Cosby's Image Problem

In 1992 a star-studded crowd at the Academy of Arts and Sciences Hall of Fame gala awards induction ceremonies chuckled at the one-liners delivered by its principal inductee Bill Cosby. The laughter stopped when Cos turned serious and accused the mostly white film and TV writers of "massacring" the black image on screen. Cosby's skewered indictment of the TV and film studio executives seemed ironic. For a decade they had enshrined him as America's most treasured TV dad. They made Cosby, a black man, the quintessential symbol of all that was good and wholesome in family values conscious America.

More than a decade after Cosby knocked the execs for butchering the black image, the even more tragic irony is that he has done much to massacre his own image. At last count, 13 women in court documents have virtually branded Cosby a serial sexual victimizer. They claim that he drugged and/or sexually assaulted them. In interviews, an angry Cosby screamed foul, and claimed that the charges are nothing but a shakedown of a rich and famous celebrity. Though no criminal charges have been filed against him, Cosby will be tied up in endless civil litigation for years to come to untangle the he said, she said mess.

Cosby inadvertently made himself a sitting duck for the finger pointing, when in a well-meaning, but ill-tempered tirade last May, he lambasted poor black teens and their parents for being lousy parents, educational slackers, for butchering the English language, and for their alleged thuggish behavior. He made the same charges against them a couple of months later. The indictment was way too broad, too sweeping, and it inched dangerously close to reinforcing the same vile racial stereotypes that Cosby has spent most of his professional career fighting against. They were the type of stereotypes that he had accused the TV and film executives more than a decade earlier of fanning. Now Cosby was on the bad behavior hot seat. If America's number one dad can ride high up in the moral saddle and lecture other blacks on their alleged bad behavior, than he should be held to the same lofty standard. The hint of sexual misconduct left him wide open to the accusation that he was a hypocrite and a fraud.

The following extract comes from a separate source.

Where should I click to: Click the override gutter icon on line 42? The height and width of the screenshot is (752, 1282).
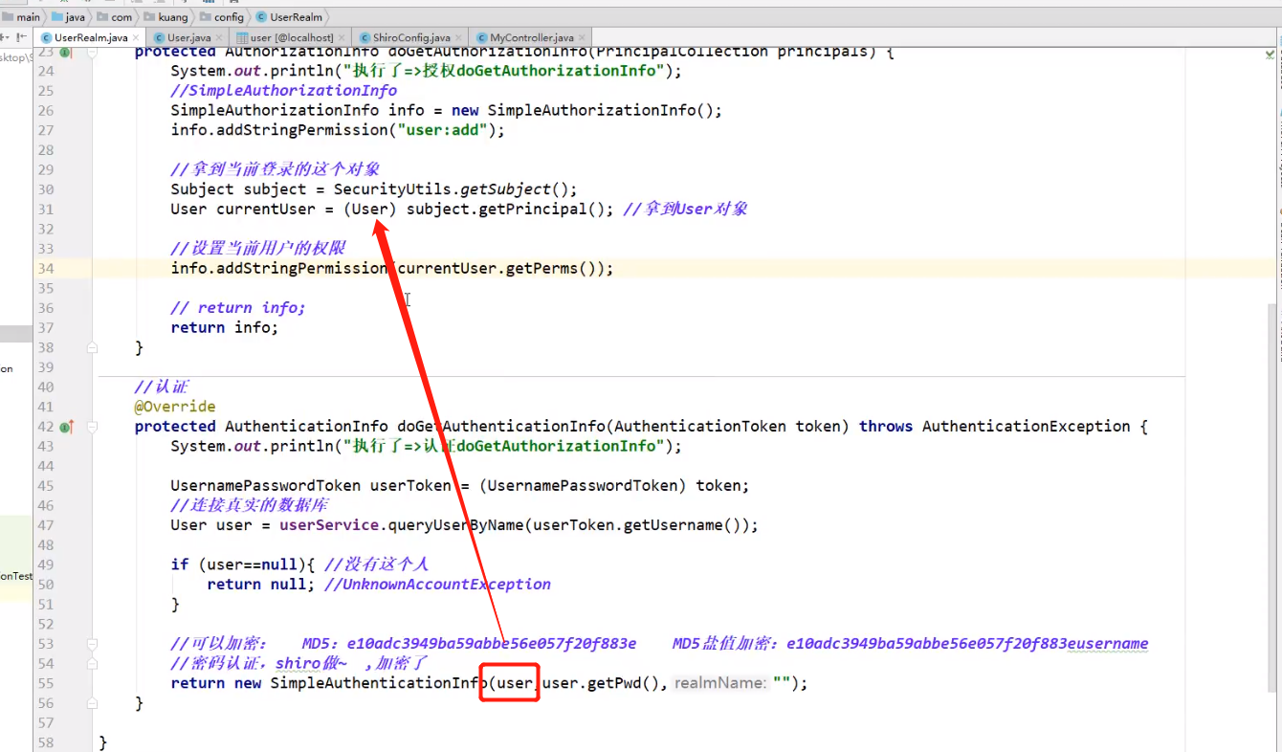66,427
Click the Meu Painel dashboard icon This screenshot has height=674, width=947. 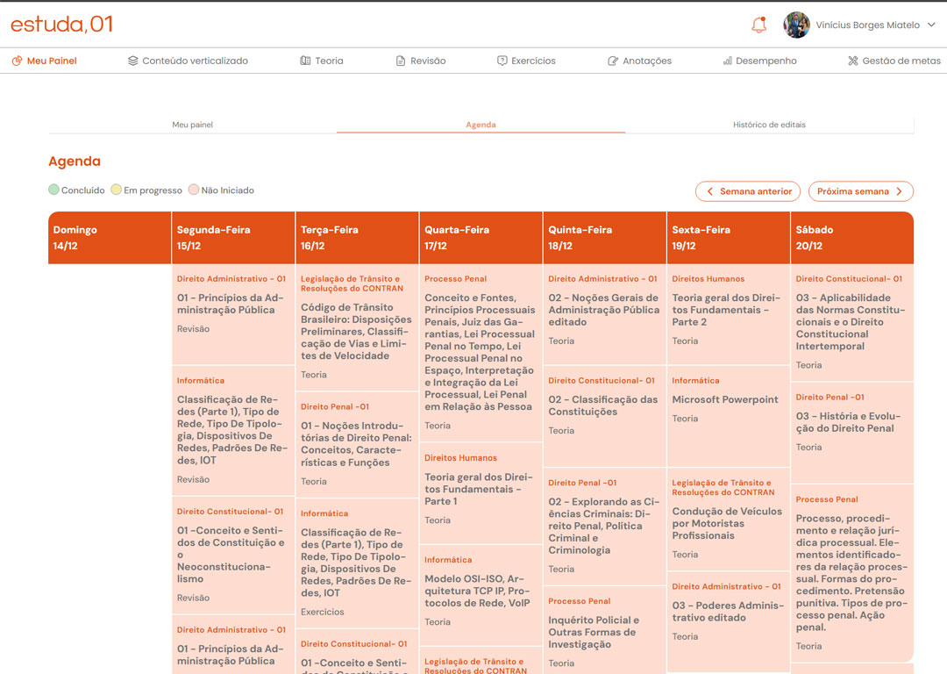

There were warning signs that Cosby might eventually be ripe for a tumble. In 1997, he made a bombshell confession that in the 1970s he had an extramarital affair, and was accused of fathering an illegitimate daughter. There were allegations of shakedowns, under the table hush money payoffs, an extortion trial and conviction of the woman who claimed to be his illicit daughter, and an avalanche of embarrassing kiss and tell tabloid gossip stories on Cosby. He dodged the bullet on that one. In sex-scandal-driven America it's a virtual rite of passage for the celebrity, rich and famous to be embroiled in peep show scandals. The public delights in that kind of titillation. It was hard to ban in Boston a guy that had shelled out millions to minority student scholarship funds, black colleges and had worked tirelessly for civil rights causes over the years. Cosby also continued to rail against the clown, coon, and buck dance image that blacks propagated of themselves in TV sitcoms. He pushed and prodded the film and TV industry to do more to promote more positive black images on screen.

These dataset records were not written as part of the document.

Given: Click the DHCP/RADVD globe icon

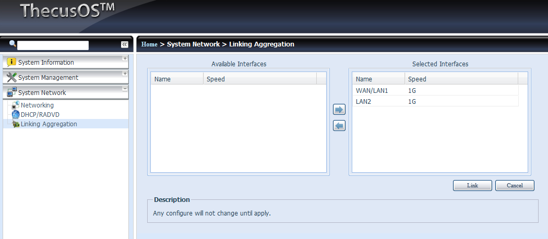Looking at the screenshot, I should 16,115.
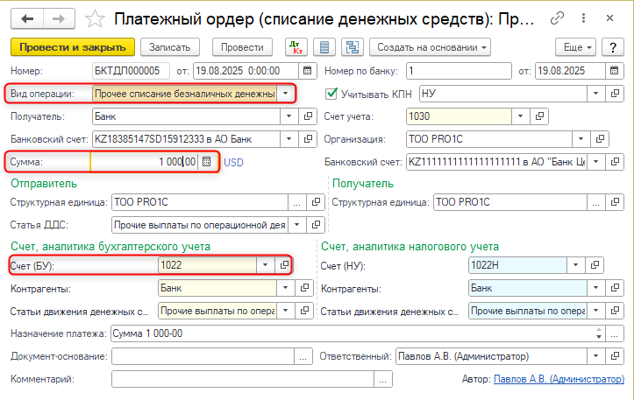The width and height of the screenshot is (634, 400).
Task: Expand the Вид операции dropdown
Action: (x=285, y=93)
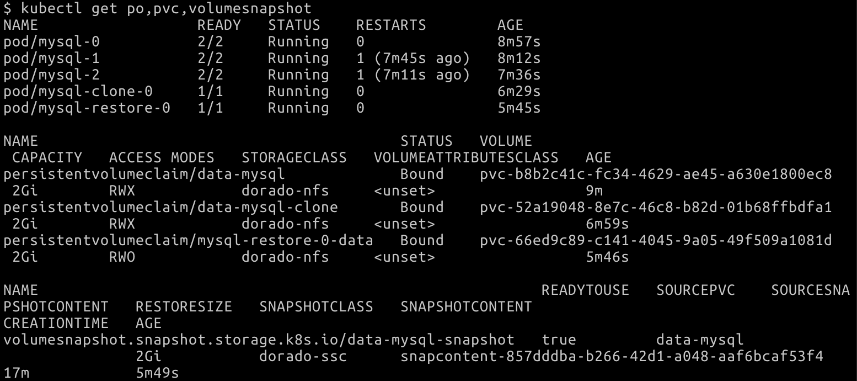Click the VOLUMEATTRIBUTESCLASS column header
Image resolution: width=857 pixels, height=381 pixels.
click(466, 157)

But the glue on Cosby's still largely intact good guy image loosened in January when Andrea Constand was the first in the door to accuse him of drugging and sexually assaulting her. Cosby initially vehemently denied the charge, but swiftly shifted into damage control mode and, as he delicately put it, had a "sexual encounter" with her, but said it was consensual. That still fit the jaded public belief that the rich and famous routinely have their little sexual trysts, and who makes a big deal out of that? Cosby defenders cited the fact that Constand waited years to come forth to make her charge as proof that it was a put up job by unnamed conspirators to character assassinate yet another high profile, outspoken black man and thereby sully all blacks as moral degenerates.

There's not a shred of evidence to back that up. Moreover, Cosby did not pillory President Bush, "the white man," or the "white establishment." That's the bare prerequisite for blacks to rally around a black under fire, shout racism and spin racial conspiracy theories. Cosby had attacked other blacks. The horde of conservative commentators stumbled over themselves to hail Cosby as the ultimate truth-giver and laud him for having the courage to air dirty racial laundry.

America's favorite dad got some things right and some things terribly wrong in his bash of black America. And he may be right that his parade of sexual accusers is out to gouge a star. But if he's wrong, he'll have more than an image problem.